--- START ---

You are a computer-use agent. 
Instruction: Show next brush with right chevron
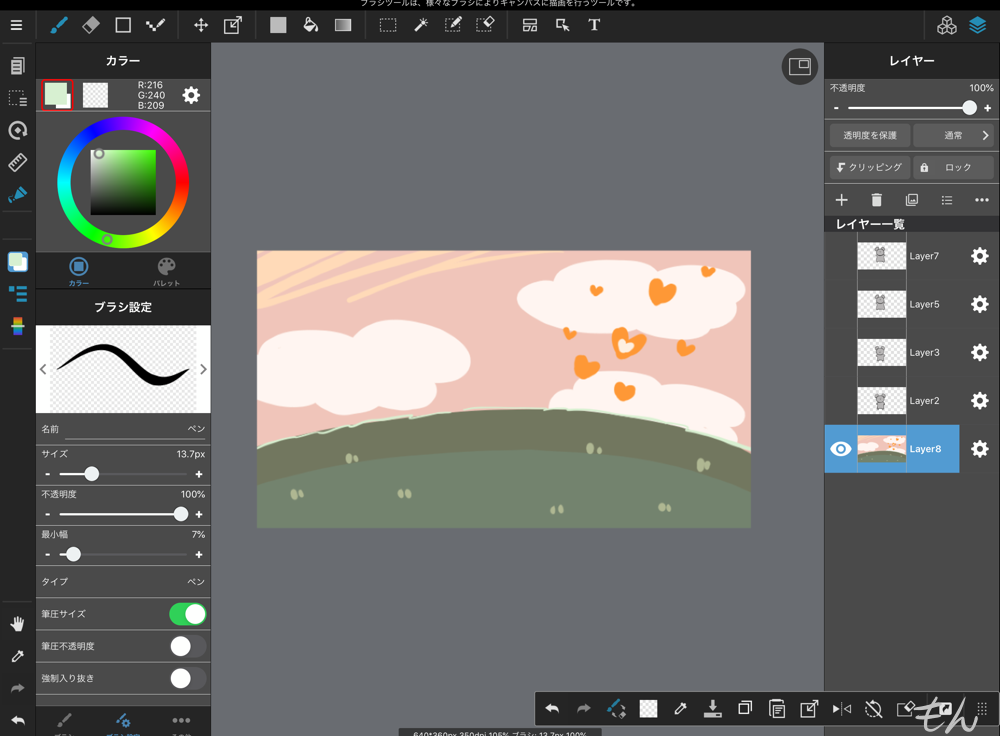click(203, 369)
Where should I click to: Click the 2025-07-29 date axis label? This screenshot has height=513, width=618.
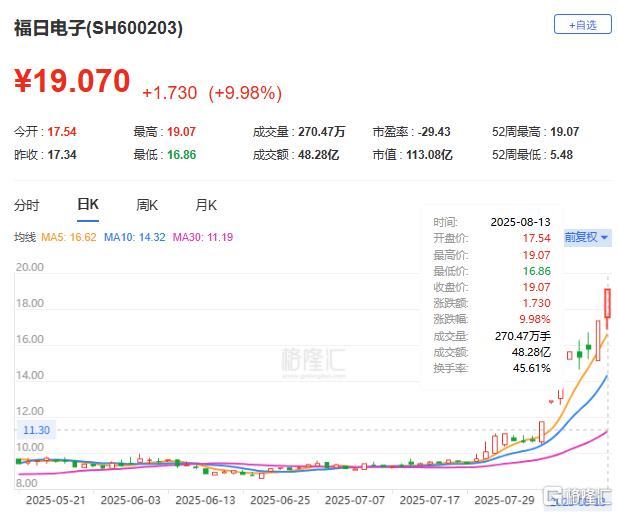tap(504, 500)
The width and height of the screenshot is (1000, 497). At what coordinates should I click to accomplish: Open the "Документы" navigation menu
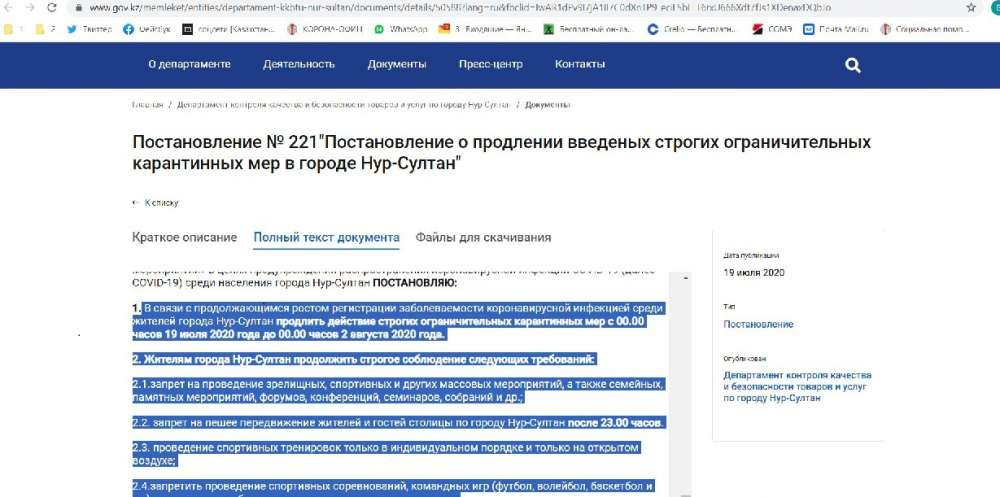coord(396,65)
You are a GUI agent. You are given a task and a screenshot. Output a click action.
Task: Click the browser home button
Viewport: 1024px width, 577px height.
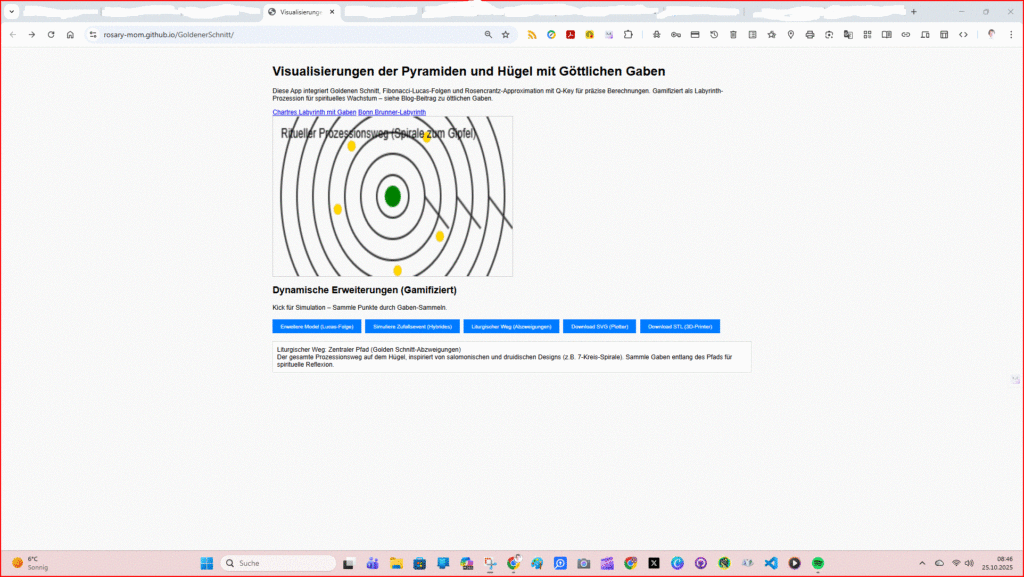tap(70, 34)
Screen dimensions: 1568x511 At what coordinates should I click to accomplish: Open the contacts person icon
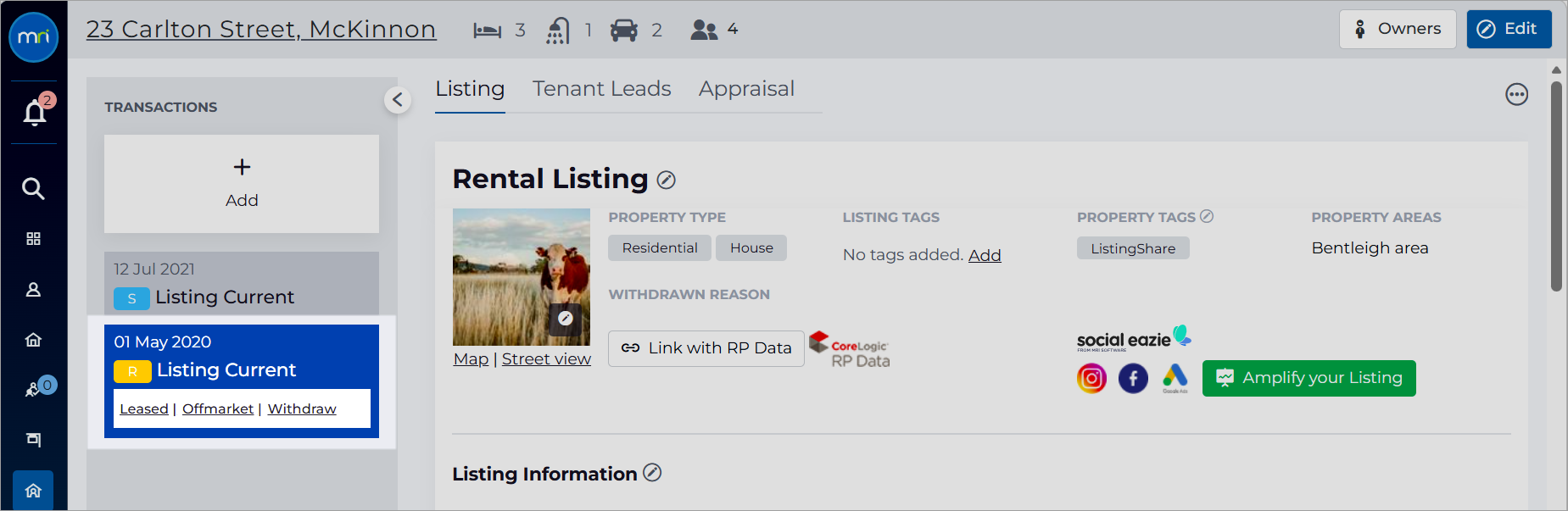coord(33,290)
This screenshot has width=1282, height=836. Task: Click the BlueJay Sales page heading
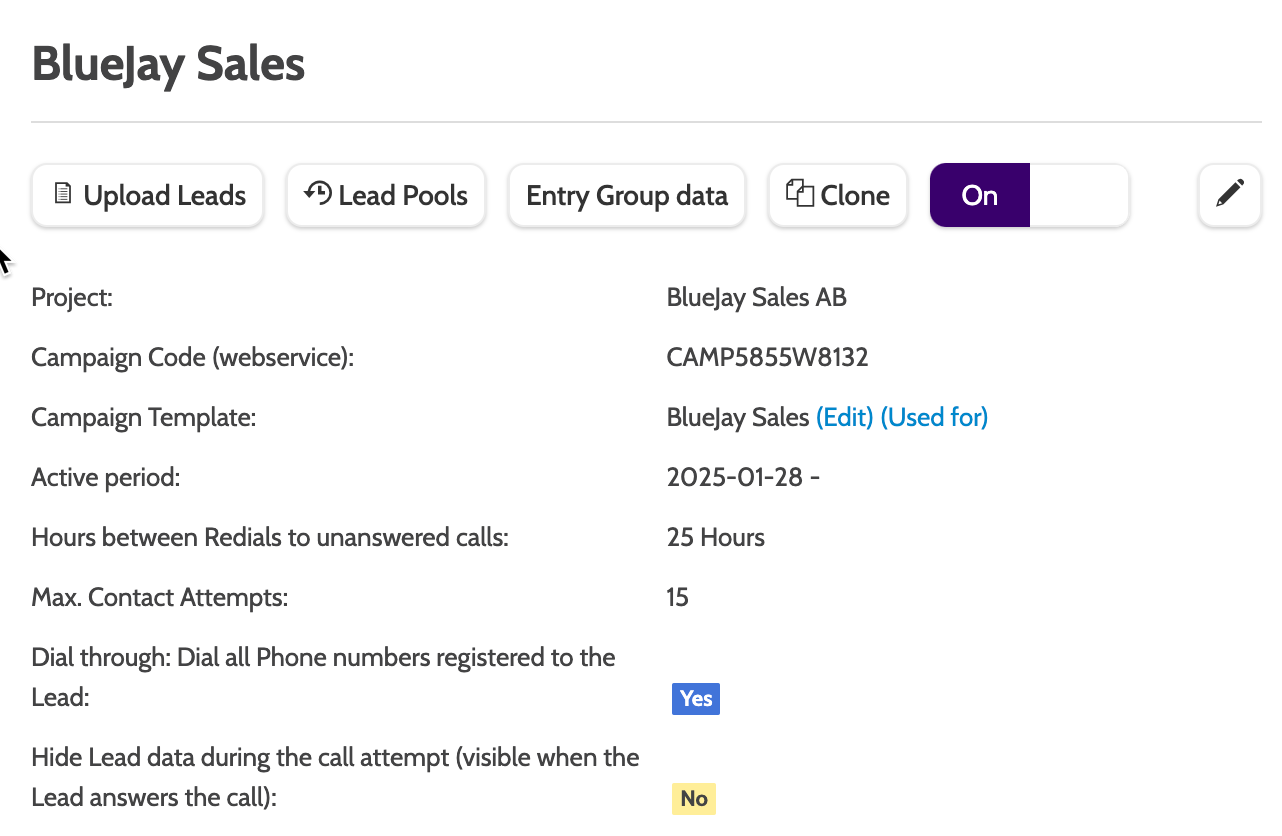pyautogui.click(x=168, y=64)
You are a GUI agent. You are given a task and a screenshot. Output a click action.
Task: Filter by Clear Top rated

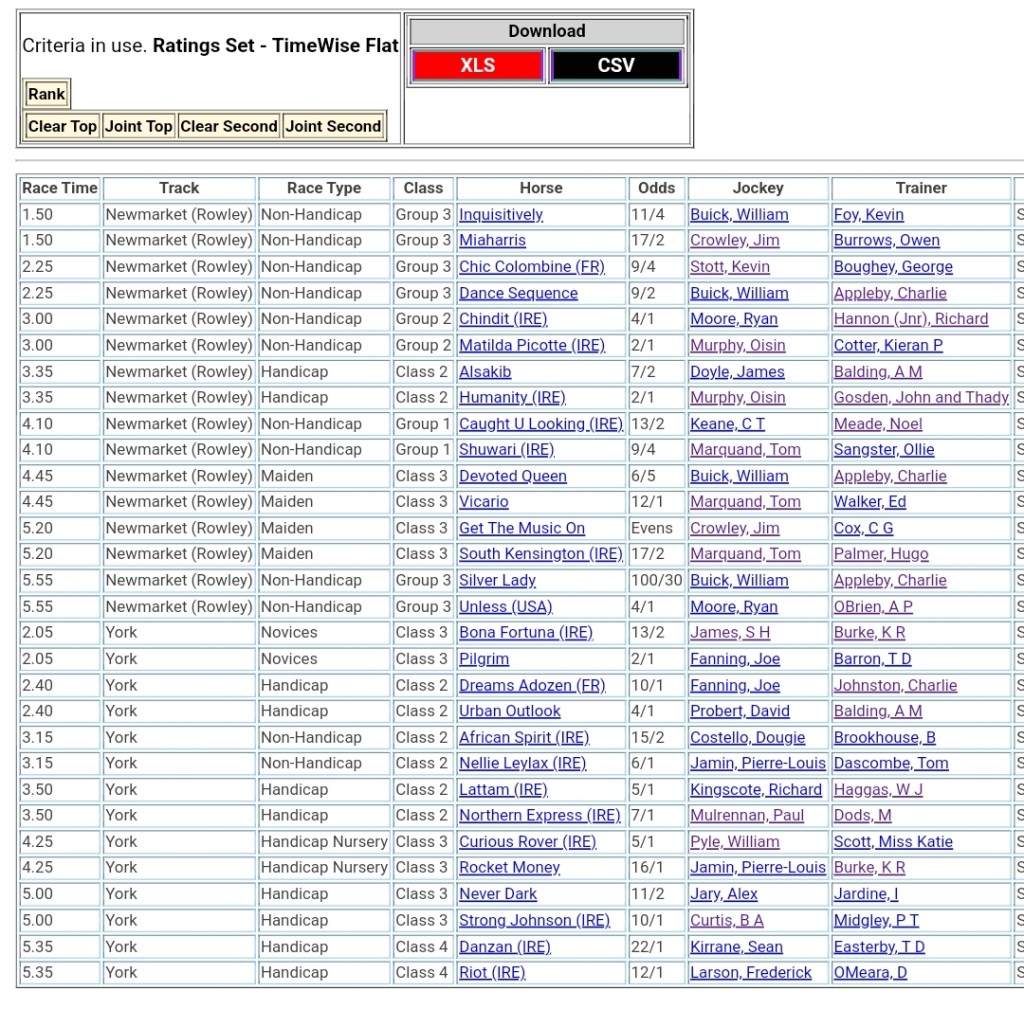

--- END ---

* _What needs to be done_: An exact copy of the whole listing is required, minus the pictures.

* _Finished exercise_:
You are a computer-use agent. 
Instruction: Show next brush with right chevron
click(203, 369)
Where should I click to: Click the 2025-07-29 date axis label? This screenshot has height=513, width=618.
tap(504, 500)
The width and height of the screenshot is (1000, 497). At what coordinates should I click to accomplish: Open the "Документы" navigation menu
coord(396,65)
You are a GUI agent. You are given a task and a screenshot. Output a click action.
Task: Click the browser home button
Viewport: 1024px width, 577px height.
tap(70, 34)
Screen dimensions: 1568x511 At what coordinates should I click to accomplish: Open the contacts person icon
coord(33,290)
This screenshot has width=1282, height=836. Task: Click the BlueJay Sales page heading
pyautogui.click(x=168, y=64)
You are a GUI agent. You are given a task and a screenshot. Output a click action.
Task: Filter by Clear Top rated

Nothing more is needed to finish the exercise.